En las cofas ampliadas, todas las miradas escrutaban la negrura de la noche tratando de entrever las velas de los bareos enemigos. Primero debían disparar sus armas apuntando con cuidado, pero en cuanto la cubierta estuviera llena de gente y humo, debían disparar a discreción desencadenando una lluvia incesante de plomo contra la cubierta. Nadie, bajo ningún concepto, debía abandonar su puesto y, mucho menos, adentrarse en la cubierta y el combés para luchar contra los piratas.
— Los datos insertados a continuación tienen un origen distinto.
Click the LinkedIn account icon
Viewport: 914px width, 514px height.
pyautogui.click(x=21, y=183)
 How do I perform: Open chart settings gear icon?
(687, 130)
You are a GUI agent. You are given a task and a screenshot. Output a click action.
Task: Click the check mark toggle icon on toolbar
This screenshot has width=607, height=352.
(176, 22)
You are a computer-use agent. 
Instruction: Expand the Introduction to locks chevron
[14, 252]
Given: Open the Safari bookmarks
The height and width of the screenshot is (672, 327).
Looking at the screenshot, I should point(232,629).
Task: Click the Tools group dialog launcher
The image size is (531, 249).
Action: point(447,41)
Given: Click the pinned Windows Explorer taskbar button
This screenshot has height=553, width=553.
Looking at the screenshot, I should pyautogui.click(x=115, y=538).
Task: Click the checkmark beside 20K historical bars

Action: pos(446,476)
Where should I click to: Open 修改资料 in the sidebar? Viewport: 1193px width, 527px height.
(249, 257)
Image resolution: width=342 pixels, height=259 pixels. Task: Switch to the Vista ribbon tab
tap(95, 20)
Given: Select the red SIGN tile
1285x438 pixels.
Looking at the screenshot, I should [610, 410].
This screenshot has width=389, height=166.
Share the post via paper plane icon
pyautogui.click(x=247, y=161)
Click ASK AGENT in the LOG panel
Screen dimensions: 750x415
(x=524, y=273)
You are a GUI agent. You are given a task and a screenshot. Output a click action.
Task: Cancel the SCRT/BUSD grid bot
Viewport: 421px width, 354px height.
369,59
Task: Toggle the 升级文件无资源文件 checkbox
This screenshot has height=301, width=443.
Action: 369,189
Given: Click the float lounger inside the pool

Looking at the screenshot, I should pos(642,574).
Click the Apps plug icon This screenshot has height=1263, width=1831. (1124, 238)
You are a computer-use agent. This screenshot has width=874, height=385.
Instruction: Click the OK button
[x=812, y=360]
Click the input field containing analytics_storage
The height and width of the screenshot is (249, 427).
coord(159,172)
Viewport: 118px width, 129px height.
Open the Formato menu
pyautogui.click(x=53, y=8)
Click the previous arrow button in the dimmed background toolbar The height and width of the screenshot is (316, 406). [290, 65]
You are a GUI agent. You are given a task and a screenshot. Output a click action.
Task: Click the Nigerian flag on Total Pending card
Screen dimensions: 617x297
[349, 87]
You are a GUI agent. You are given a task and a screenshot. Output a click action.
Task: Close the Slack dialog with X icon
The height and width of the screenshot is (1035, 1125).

En el interior de las bodegas la situación parecía ser más segura pero también más angustiosa. Había casi cien personas apostadas en grupos entre fardos y toneles. Ya no había organización en quintas, porque el escorbuto y otras enfermedades las habían diezmado. La disposición se había decidido de acuerdo con las posibles líneas de tiro. La orden era protegerse de eventuales ataques de los monos y barrer con plomo los pasillos que desembocaban en las escaleras de las escotillas de entrada en las bodegas.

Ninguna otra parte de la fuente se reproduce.